→ **SECCIÓN DEL TEXTO**:
***

Sobrevolando África, a 8.000 kilómetros del punto de aterrizaje, la cápsula Vostok encendió un motor que le permitiría interceptar las capas más altas de la atmósfera para comenzar el descenso. A las 10:24 a.m., Gagarin se comunicó por última vez con la Tierra desde el espacio: “Me siento bien. Continúo el vuelo”.
La Vostok comenzó el descenso seis minutos después, rodeada de una bola de plasma que interrumpió las transmisiones del cosmonauta. La nave se aproximaba en caída libre, y a siete kilómetros de tocar la superficie, el tripulante era disparado de la cápsula. El paracaídas de emergencia se desplegó para suavizar el aterrizaje del hombre que venía del “más allá”; el planeta estaba a pocos metros de distancia.
Yuri cayó en una granja, varios kilómetros más lejos del punto donde debía descender.

***

→ **REGISTROS EXTRAÍDOS**:

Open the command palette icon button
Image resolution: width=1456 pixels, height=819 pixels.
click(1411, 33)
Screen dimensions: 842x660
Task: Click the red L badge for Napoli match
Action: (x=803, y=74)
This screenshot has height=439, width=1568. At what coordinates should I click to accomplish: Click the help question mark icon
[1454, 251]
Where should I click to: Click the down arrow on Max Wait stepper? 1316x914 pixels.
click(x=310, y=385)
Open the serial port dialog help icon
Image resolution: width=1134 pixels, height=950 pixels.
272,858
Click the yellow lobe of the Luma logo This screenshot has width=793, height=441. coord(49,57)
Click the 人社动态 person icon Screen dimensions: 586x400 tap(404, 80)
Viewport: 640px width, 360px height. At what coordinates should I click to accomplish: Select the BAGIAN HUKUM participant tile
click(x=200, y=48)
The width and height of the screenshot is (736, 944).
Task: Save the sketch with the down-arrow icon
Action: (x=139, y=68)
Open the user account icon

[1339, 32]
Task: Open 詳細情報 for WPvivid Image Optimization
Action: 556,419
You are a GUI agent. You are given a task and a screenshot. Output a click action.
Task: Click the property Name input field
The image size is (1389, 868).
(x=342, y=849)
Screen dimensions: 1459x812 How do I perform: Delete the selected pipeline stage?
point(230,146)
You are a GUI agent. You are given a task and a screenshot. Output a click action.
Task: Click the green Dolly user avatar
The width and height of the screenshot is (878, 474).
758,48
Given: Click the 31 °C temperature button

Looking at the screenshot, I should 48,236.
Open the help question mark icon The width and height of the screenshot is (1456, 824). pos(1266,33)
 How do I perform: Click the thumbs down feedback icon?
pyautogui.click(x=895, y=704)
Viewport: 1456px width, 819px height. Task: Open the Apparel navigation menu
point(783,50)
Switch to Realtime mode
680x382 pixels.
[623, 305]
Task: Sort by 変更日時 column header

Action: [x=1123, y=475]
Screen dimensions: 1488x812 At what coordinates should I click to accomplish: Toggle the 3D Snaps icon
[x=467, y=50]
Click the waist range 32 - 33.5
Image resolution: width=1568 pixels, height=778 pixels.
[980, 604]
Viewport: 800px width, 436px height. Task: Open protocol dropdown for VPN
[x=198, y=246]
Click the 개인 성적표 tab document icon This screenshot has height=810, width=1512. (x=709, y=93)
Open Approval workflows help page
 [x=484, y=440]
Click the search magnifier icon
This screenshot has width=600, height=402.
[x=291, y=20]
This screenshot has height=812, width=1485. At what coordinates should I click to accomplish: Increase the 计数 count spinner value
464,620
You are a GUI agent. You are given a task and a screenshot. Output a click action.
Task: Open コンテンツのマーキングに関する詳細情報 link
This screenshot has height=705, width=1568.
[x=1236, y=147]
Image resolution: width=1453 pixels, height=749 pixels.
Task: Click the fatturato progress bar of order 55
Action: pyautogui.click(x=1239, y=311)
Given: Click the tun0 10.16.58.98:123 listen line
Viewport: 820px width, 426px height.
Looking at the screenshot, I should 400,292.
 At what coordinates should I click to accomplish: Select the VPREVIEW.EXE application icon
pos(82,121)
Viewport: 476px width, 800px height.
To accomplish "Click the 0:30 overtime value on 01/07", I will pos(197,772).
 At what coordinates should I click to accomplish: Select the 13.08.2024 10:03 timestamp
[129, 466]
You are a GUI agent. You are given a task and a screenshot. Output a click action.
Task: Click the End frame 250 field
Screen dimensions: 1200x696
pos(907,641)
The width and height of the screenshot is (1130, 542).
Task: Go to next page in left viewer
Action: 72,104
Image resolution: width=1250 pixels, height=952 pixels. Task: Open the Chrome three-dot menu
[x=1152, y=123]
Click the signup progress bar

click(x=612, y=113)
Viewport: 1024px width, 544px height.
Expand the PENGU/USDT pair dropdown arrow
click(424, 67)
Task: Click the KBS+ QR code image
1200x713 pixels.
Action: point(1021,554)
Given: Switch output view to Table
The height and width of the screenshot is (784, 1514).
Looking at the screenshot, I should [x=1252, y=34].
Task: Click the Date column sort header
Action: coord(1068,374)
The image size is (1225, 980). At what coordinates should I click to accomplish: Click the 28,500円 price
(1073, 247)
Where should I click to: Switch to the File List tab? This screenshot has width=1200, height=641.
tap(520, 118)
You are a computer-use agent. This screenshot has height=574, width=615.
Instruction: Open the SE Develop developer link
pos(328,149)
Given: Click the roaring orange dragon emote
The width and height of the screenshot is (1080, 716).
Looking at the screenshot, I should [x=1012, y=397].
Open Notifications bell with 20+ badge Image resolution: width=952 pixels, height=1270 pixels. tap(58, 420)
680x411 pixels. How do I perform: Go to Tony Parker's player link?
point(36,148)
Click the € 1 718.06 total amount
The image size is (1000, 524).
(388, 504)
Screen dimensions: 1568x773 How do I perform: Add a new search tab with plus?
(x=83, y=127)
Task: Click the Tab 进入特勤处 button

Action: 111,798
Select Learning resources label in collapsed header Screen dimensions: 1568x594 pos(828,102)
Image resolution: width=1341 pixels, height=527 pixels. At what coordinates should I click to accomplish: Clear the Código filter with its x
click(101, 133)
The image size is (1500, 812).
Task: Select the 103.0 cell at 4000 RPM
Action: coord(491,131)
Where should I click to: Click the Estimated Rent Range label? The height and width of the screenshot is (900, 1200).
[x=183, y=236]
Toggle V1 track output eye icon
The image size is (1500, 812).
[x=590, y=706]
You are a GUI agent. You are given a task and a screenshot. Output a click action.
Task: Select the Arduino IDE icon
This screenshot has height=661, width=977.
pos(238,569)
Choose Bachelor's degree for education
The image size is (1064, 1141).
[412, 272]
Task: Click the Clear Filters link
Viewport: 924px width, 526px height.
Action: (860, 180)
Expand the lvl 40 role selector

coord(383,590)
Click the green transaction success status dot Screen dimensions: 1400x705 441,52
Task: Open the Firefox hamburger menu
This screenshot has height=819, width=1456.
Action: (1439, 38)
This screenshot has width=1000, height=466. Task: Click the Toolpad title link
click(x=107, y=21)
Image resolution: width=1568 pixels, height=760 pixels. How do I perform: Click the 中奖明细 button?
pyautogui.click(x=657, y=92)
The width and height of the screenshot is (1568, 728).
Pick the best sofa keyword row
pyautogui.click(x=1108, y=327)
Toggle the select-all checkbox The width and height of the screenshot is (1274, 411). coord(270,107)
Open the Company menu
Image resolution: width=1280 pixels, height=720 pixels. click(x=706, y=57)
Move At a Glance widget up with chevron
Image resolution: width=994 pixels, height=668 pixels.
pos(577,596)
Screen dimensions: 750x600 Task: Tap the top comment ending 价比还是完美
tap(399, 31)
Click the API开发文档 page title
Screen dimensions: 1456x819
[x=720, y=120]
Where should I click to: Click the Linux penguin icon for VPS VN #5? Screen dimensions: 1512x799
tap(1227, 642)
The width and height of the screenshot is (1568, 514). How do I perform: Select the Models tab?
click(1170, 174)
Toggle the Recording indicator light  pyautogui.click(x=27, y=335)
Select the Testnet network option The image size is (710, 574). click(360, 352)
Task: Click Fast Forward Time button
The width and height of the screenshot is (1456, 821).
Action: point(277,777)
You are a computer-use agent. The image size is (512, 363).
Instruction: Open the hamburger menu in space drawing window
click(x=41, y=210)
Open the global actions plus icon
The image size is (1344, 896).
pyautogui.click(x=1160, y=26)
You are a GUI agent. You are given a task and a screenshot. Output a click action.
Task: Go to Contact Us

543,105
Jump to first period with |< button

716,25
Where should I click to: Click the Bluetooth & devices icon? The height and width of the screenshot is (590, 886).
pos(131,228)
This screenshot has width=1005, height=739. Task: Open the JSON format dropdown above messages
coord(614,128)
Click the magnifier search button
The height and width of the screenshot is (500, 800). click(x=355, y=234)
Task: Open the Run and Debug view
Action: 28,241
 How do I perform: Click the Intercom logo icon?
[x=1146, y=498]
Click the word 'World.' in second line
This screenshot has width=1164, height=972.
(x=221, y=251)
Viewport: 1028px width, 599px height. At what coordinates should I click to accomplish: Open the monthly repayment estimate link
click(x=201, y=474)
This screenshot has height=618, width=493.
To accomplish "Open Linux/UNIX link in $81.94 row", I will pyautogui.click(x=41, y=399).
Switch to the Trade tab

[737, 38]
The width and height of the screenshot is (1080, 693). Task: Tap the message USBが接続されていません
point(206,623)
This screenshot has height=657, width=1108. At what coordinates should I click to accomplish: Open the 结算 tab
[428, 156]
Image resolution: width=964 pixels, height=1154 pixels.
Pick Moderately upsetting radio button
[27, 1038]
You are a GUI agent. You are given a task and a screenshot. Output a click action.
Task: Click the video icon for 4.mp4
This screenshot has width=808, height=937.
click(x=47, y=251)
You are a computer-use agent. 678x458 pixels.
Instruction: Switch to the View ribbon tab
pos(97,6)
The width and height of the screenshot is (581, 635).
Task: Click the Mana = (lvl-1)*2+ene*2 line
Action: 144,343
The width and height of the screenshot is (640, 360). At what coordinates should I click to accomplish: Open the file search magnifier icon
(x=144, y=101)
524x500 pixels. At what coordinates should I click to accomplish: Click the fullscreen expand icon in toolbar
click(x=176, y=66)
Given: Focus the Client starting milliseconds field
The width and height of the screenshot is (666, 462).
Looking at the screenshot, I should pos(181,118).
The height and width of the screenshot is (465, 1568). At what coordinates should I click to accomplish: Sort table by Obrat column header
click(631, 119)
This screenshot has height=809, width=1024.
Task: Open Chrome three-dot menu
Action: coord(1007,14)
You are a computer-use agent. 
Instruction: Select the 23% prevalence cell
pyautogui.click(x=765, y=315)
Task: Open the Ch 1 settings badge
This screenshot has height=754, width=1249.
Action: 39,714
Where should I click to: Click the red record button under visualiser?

***

→ **LISTA DE TAREAS**:
1 > Imprime sin cambios el pasaje del texto sobre el aterrizaje de Gagarin que comienza en "La Vostok comenzó" y termina en "donde debía descender.".
2 > Convierte en una tabla Markdown con las columnas «Nº» y «Línea» las líneas de los registros que comienzan en la que contiene "Click the waist range 32 - 33.5" y terminan en la que contiene "[x=291, y=20]", ambas incluidas. Numera cada fila y omite las líneas en blanco.
El texto y los registros no guardan relación entre sí.

→ **RESPUESTAS DEL EJERCICIO**:
1 >
La Vostok comenzó el descenso seis minutos después, rodeada de una bola de plasma que interrumpió las transmisiones del cosmonauta. La nave se aproximaba en caída libre, y a siete kilómetros de tocar la superficie, el tripulante era disparado de la cápsula. El paracaídas de emergencia se desplegó para suavizar el aterrizaje del hombre que venía del “más allá”; el planeta estaba a pocos metros de distancia.
Yuri cayó en una granja, varios kilómetros más lejos del punto donde debía descender.

2 >
| Nº | Línea |
|---|---|
| 1 | Click the waist range 32 - 33.5 |
| 2 | Image resolution: width=1568 pixels, height=778 pixels. |
| 3 | [980, 604] |
| 4 | Viewport: 800px width, 436px height. Task: Open protocol dropdown for VPN |
| 5 | [x=198, y=246] |
| 6 | Click the 개인 성적표 tab document icon This screenshot has height=810, width=1512. (x=709, y=93) |
| 7 | Open Approval workflows help page |
| 8 |  [x=484, y=440] |
| 9 | Click the search magnifier icon |
| 10 | This screenshot has width=600, height=402. |
| 11 | [x=291, y=20] |